Forks’ rebranded Twilight festival under new management and logo

A movie poster for the first "Twilight" film. ()

A movie poster for the first "Twilight" film. ()

FORKS — After 10 years, Twilight is still bright in Forks.

With a newly rebranded Stephenie Meyer Day Twilight festival, a new logo and new management for the festival, the Forks Chamber of Commerce seeks sponsors for the 10th anniversary of the release of Meyer’s first of the Twilight series of novels.

The September festival will now be known as Forever Twilight in Forks, said Lissy Andros, chamber executive director and chairwoman of the festival committee.

“It honors Stephenie and all things Twilight,” Andros told those at a chamber luncheon last week.

Since 2010, Stephenie Meyer Day events have been run by various organizations, individuals and businesses, but the chamber agreed to take over the four-day event this year, Andros said.

“We will try to make it bigger and better,” she said.

Meyer, who lives in Arizona and owns a home on Marrowstone Island, attended the 2013 festival, and plans are being made to accommodate a visit if Meyer decides to attend this year, Andros said.

The four-day celebration will begin Sept. 10 with check-in and continue through Sept. 13 — which is the fictional protagonist Bella Swan’s birthday.

A four-day “Weekend Escape Package” ticket will offer entry to all events, includes extra “goodies” and offers early entry for a few special events.

The package ticket is available for $150 until June 1 and can be purchased in Forks’ online store at www.forkswa.com/online-store.

Ticket prices will increase after June 1, Andros said.

Andros formally introduced the new logo for the celebration, which uses lowercase letters in red and black in the same font as the original book cover with a red apple, commonly a symbol associated with the novel series.

“We are the Forks of the books,” Andros said.

The books take place in the Forks area, with scenes in Port Angeles, but the movie was filmed elsewhere, she said.

Andros said she is seeking sponsors to cover the initial expense of the festival and to pay for professional performers to attend, including guest actors from the movies and cosplayers to take on the role of vampires and werewolves.

Sponsor names will be printed on the back of the festival’s official shirt.

There are several Forks-area sponsors already and a few Port Angeles sponsors whose businesses appear in the book.

“Twilight is a story that is loved by millions,” Andros said.

The original novel by Stephenie Meyer was released Oct. 5, 2005, and by the end of November of that year, the book was No. 5 on The New York Times’ best-seller list.

It featured the story of Bella, 17, who moved from Arizona to Forks to live with her father, Police Chief Charlie Swan.

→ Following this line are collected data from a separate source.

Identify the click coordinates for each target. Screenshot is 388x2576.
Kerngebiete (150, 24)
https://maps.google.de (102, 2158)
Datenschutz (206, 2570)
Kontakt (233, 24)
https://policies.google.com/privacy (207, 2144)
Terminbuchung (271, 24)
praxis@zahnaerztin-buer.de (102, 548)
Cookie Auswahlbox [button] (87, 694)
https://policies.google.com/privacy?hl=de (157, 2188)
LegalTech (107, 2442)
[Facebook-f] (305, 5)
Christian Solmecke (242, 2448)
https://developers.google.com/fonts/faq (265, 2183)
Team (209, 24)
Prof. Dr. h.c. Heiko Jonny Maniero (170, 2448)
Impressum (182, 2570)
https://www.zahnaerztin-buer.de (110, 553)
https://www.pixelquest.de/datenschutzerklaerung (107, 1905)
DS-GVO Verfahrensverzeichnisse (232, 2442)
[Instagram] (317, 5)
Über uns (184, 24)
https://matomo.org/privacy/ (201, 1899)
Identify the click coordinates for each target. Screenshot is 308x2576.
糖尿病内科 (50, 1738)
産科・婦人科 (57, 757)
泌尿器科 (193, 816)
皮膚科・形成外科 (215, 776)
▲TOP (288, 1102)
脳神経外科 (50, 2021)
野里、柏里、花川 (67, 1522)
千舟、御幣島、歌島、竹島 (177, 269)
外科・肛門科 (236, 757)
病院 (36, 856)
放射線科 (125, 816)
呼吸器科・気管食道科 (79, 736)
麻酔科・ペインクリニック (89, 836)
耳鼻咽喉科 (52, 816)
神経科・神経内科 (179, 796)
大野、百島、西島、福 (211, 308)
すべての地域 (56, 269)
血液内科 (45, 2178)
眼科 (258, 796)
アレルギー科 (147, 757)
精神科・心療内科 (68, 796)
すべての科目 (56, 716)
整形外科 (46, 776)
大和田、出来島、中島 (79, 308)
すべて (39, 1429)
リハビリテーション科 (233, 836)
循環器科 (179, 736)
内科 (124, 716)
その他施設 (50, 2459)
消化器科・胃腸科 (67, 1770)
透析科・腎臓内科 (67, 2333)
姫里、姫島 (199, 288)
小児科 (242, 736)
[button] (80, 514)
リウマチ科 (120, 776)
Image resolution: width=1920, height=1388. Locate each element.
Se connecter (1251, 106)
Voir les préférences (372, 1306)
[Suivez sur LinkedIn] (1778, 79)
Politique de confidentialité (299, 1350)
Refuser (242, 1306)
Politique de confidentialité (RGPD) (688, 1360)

The book was followed by New Moon, Eclipse and Breaking Dawn.

In the series of novels, Bella falls in love with two men — a 100-year-old vampire, Edward Cullen, and a teenage Quileute werewolf, Jacob Black — and must choose between the very different lives they offer, then has to fight for her choice and her life.

Eventually, the story was made into a series of movies released from 2008 through 2012.

In 2006, fans of the books began trickling in to the Forks Visitor Center and asked questions about the sites in the book.

Visitor center staff quickly read the book and worked to prepare for the flood that was to come.

Ten years and 340,000 visitors later, Forks still embraces the Twilight phenomenon.

The year 2004 and 2005 had been low in the number of visitors who stopped in the visitor center, with only 5,195 and 5,575 arriving to get information about the area, down from the 15,849 who signed their names in the visitor center’s guest book in 1997.

In 2007, that number jumped to 10,295, then to 72,000 visitors in 2010, after the release of the first movie.

The visitor center offered Twilight book location maps, cutouts of the characters and added two antique red pickup trucks, one to match Bella’s 1953 Chevrolet truck from the books and the other a duplicate of the 1963 Chevrolet stepside truck used in the movie.

In 2014, the number of visitors had declined to 33,512 — still more than double the number of visitors seen during the best of the pre-Twilight years.

Many of those Twilight visitors have been coming from around the world, since the books have been translated into other languages, Andros said.

She has said that visitor counts at the center may underestimate the number of visitors because many return visitors do not sign in at the visitor center.

Many visitors who came for Twilight the first time have developed favorites in Forks — selecting the hotels or inns they stay in, the restaurants where they eat and often head directly to the places they already know and love, she said.